:: Work to complete ::
Starting at the line that contains "Select the inspect element tool in DevTools" and stopping at the end of the material, write those lines out again with "gear" swapped for "cog" and everything else unchanged. Leave the pictures out.
━━━━━━━━━━━━━━━━━━━━━━━━━━━━━━
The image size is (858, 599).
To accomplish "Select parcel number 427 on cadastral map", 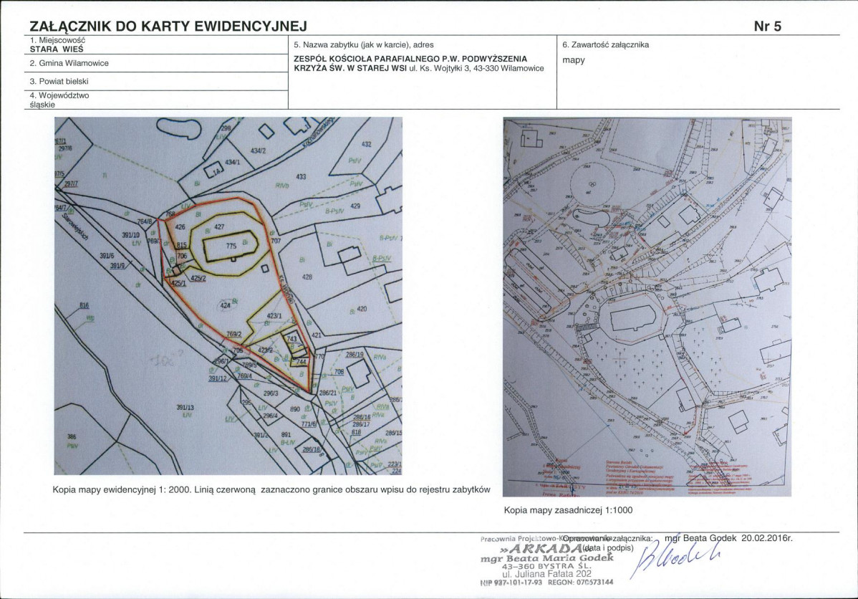I will 219,226.
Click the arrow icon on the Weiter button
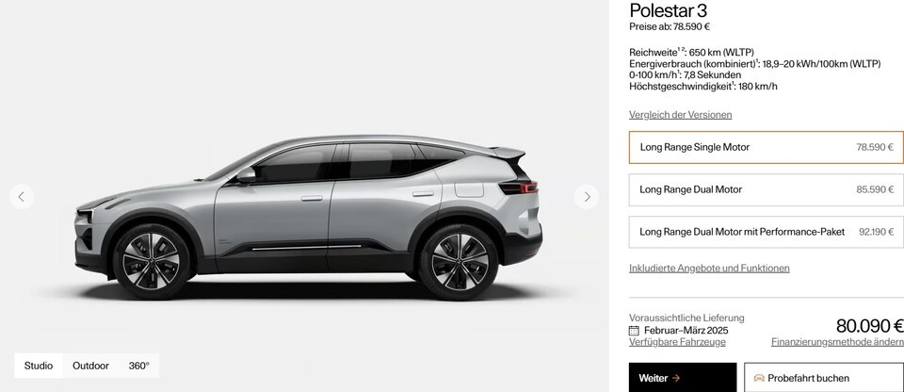The width and height of the screenshot is (904, 392). (x=676, y=378)
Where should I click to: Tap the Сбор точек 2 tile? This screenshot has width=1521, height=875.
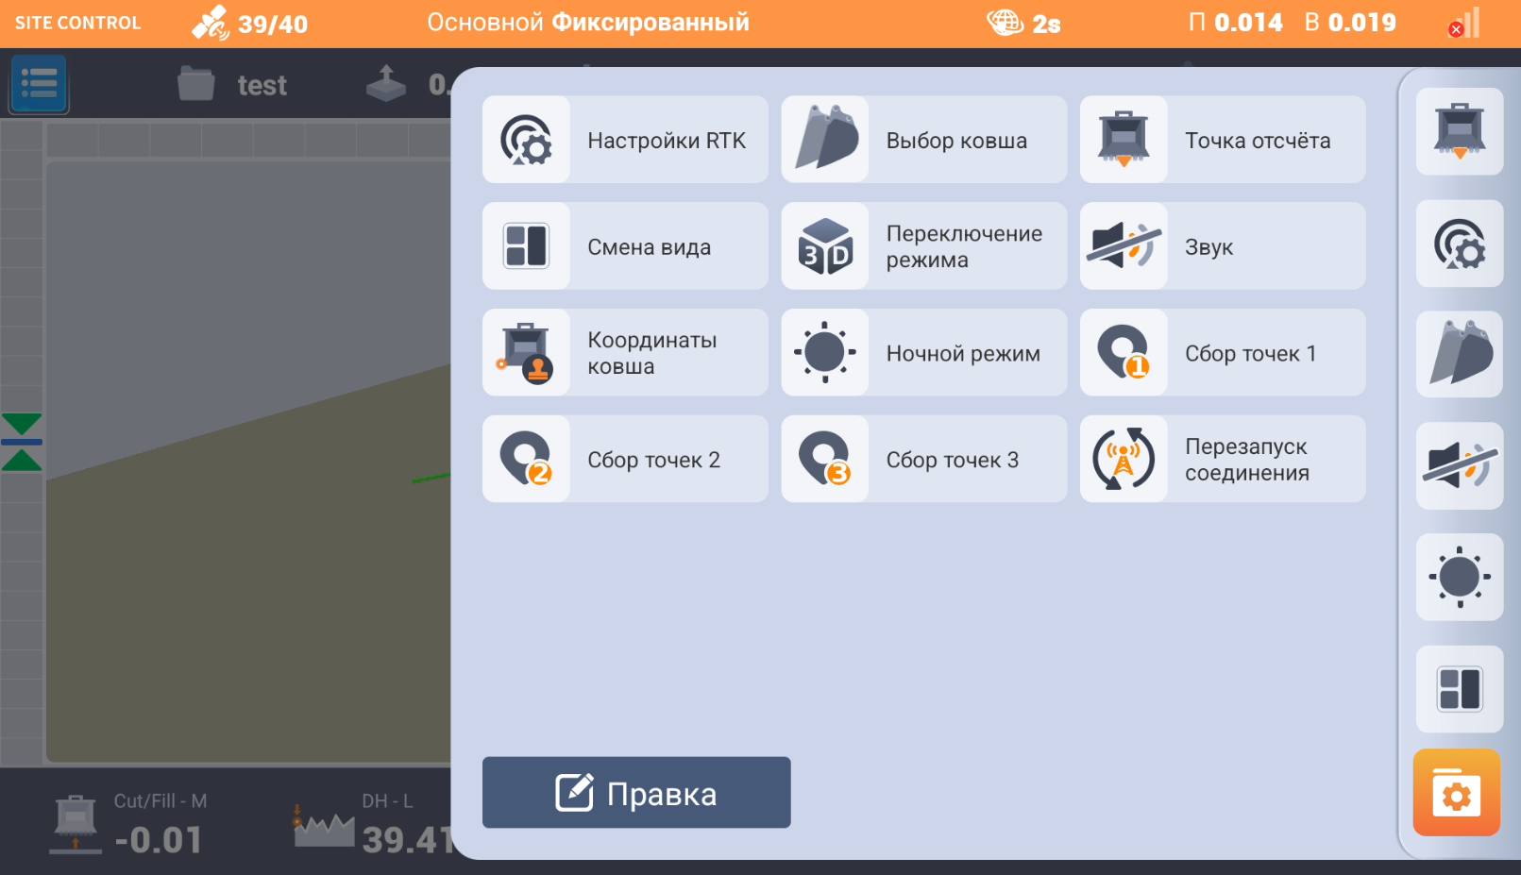(624, 460)
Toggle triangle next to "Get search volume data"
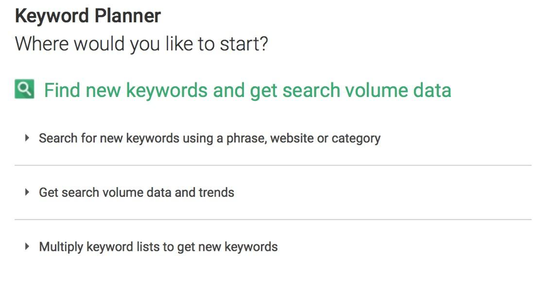Screen dimensions: 553x287 coord(27,192)
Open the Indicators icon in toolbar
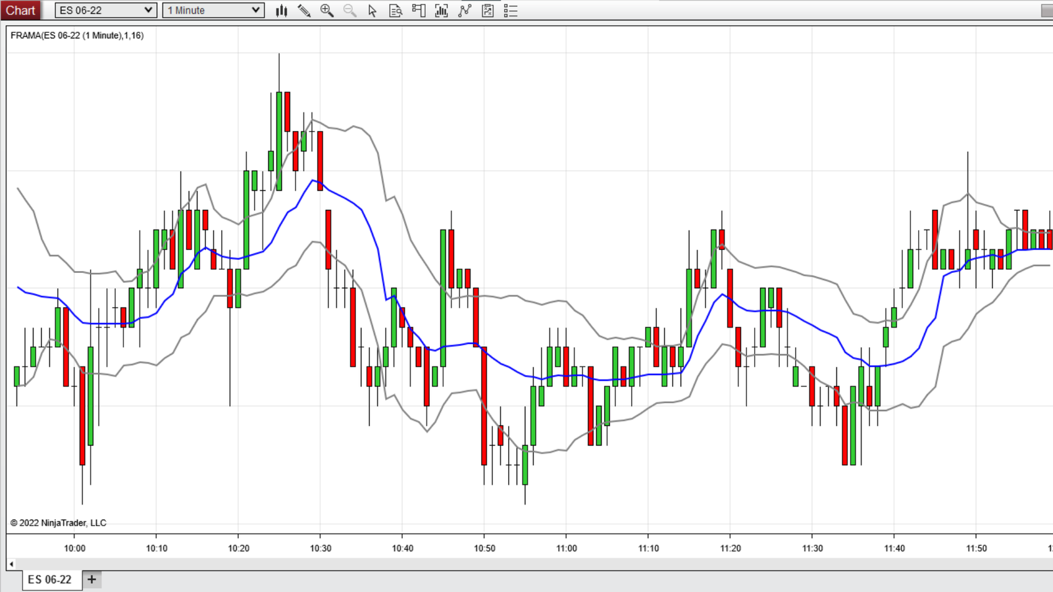Image resolution: width=1053 pixels, height=592 pixels. pyautogui.click(x=465, y=11)
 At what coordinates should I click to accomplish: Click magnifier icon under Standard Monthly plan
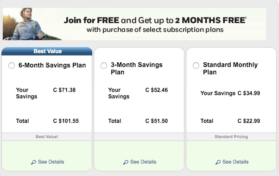218,162
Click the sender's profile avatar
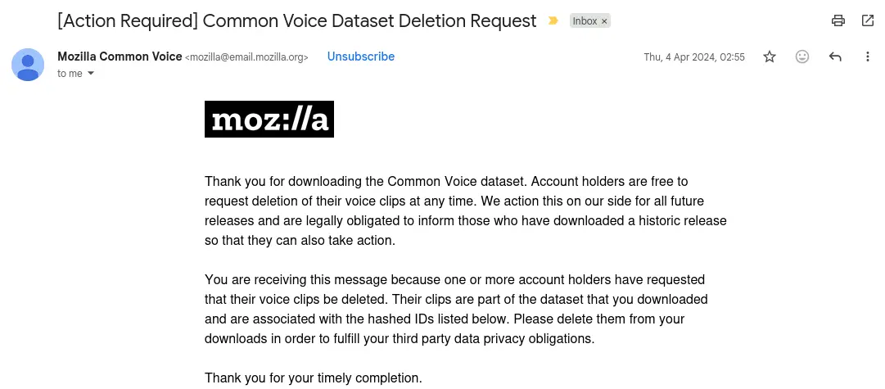The width and height of the screenshot is (885, 389). [28, 65]
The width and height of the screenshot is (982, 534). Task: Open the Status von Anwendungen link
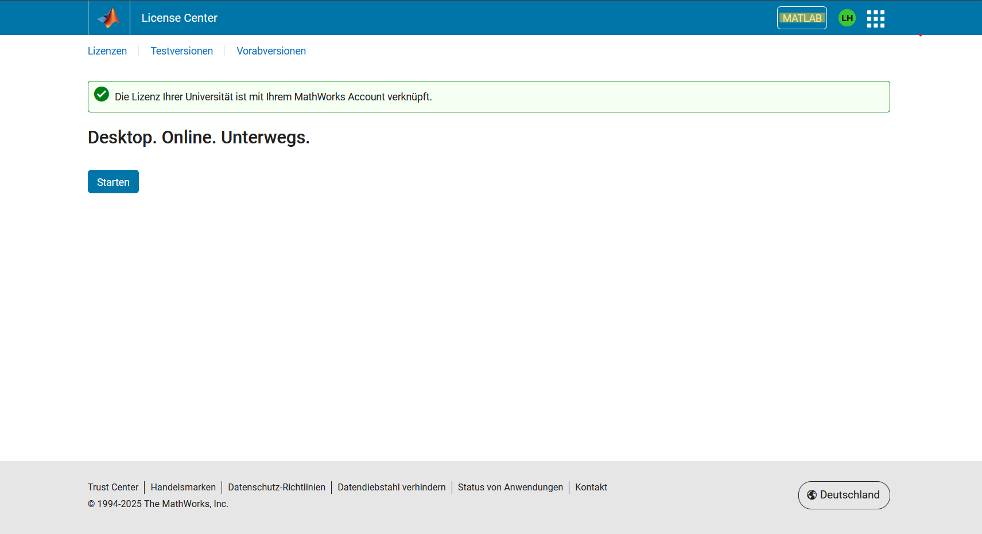coord(510,487)
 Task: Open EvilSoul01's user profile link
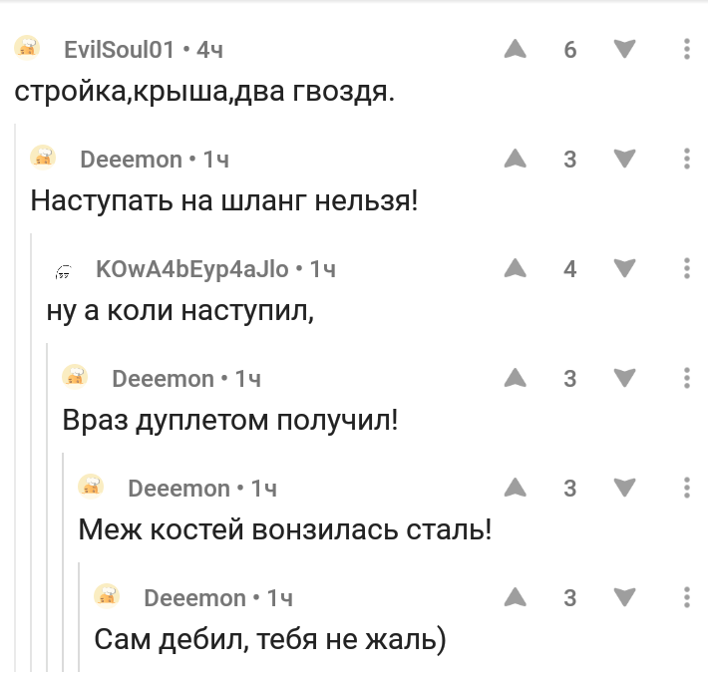pos(119,49)
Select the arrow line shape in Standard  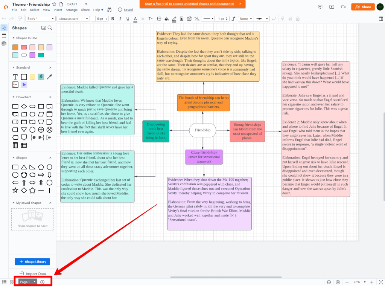49,77
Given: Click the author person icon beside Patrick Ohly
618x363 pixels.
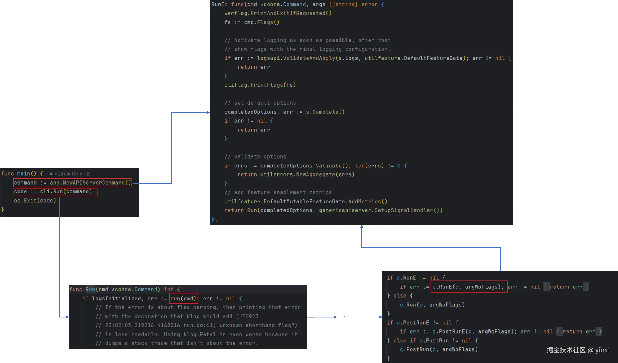Looking at the screenshot, I should click(51, 174).
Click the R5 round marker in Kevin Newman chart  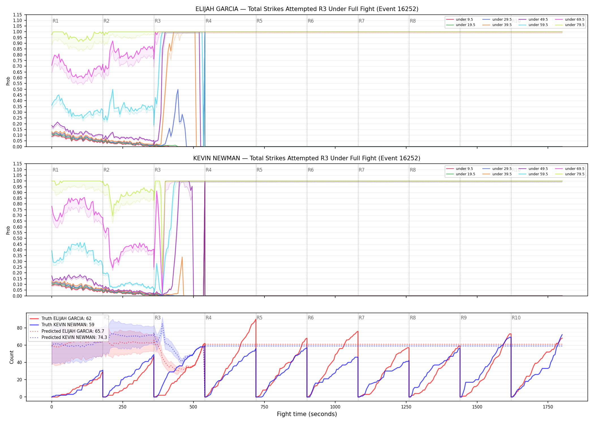click(259, 170)
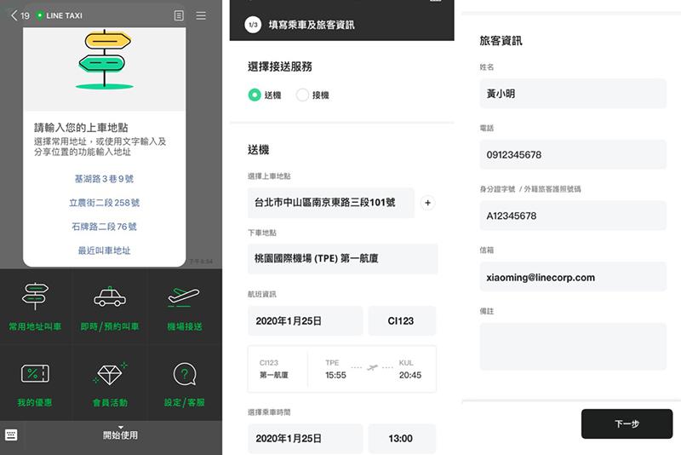Tap the 機場接送 airplane icon

click(x=185, y=297)
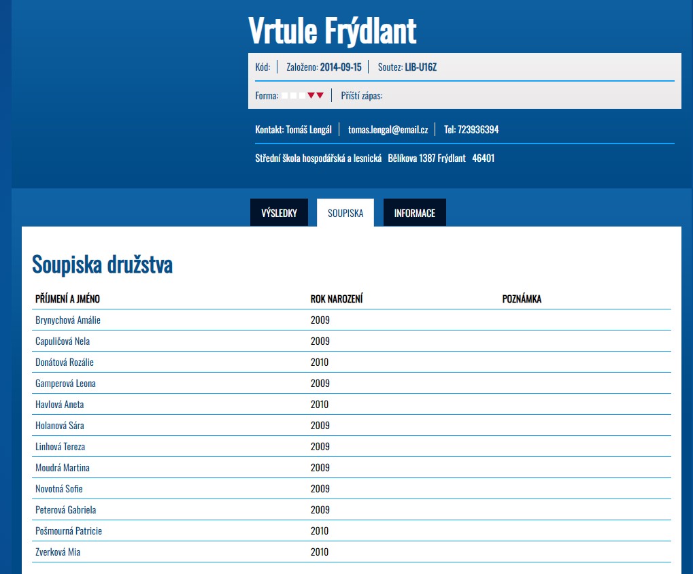The height and width of the screenshot is (574, 693).
Task: Open the Výsledky tab
Action: point(279,213)
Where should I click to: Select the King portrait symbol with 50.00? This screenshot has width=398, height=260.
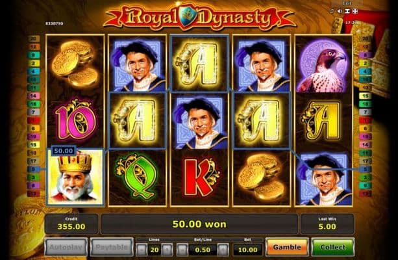click(x=75, y=177)
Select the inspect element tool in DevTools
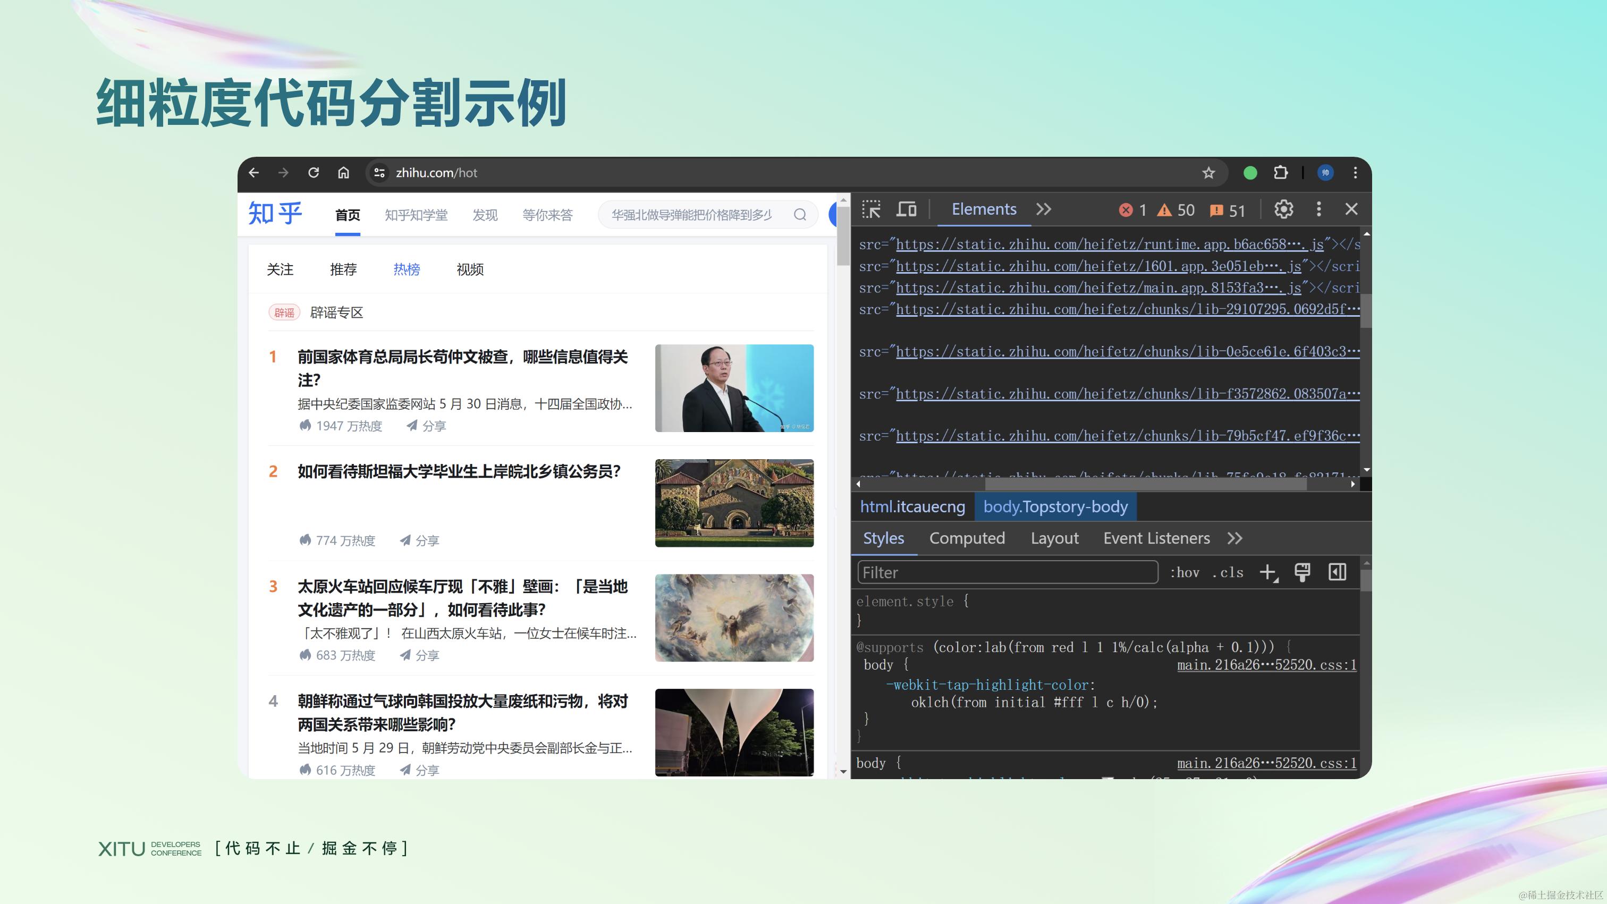The width and height of the screenshot is (1607, 904). pos(872,210)
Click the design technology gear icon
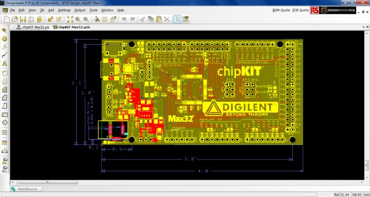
━━━━━━━━━━━━━━━━━━━━━━━━━━━━━━
:: Solved exercise ::
Select the inspect element tool in DevTools
The width and height of the screenshot is (1607, 904). pos(872,210)
Click the design technology cog icon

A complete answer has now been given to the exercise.